▶ Aim
List each line of the data below that contains the string "resolution", copying every such line in full. The match is case-sensitive.

▶ Exercise material
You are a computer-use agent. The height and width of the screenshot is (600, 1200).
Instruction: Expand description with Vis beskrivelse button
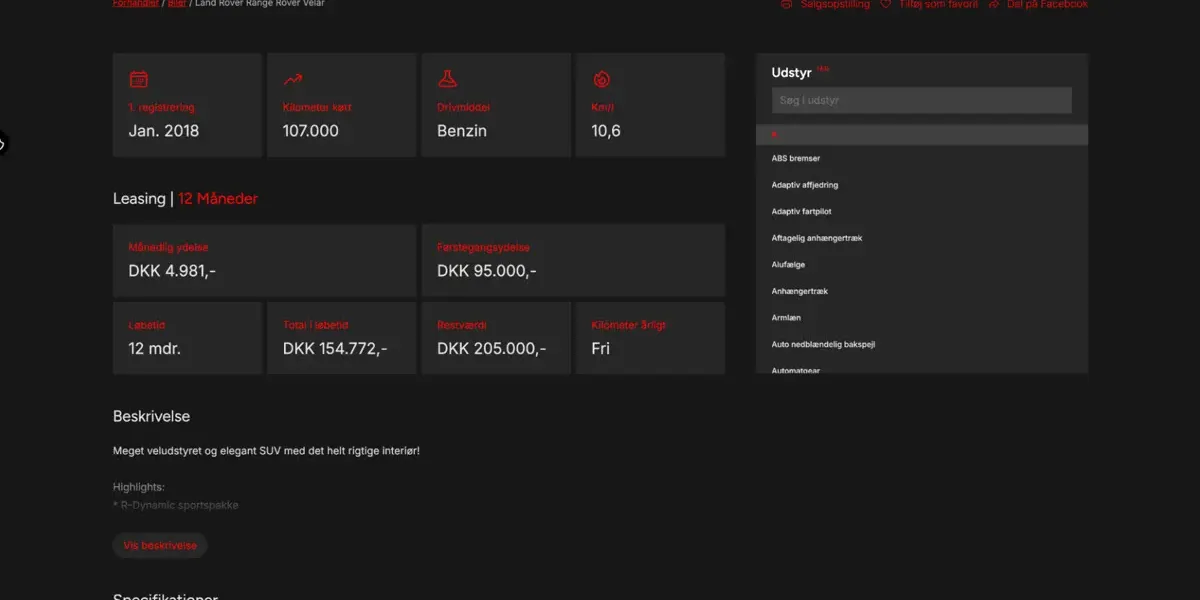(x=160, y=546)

==

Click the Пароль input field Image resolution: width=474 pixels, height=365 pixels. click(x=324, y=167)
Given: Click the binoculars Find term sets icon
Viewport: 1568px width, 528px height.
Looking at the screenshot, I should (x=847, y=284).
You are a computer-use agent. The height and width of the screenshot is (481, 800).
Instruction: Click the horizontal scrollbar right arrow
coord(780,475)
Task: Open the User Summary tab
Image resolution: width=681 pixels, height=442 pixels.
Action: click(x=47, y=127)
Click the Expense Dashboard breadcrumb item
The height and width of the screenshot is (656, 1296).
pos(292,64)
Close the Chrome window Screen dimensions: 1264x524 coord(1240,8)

▶ Answer in full
Click the Пароль input field Image resolution: width=474 pixels, height=365 pixels. click(x=324, y=167)
Image resolution: width=681 pixels, height=442 pixels.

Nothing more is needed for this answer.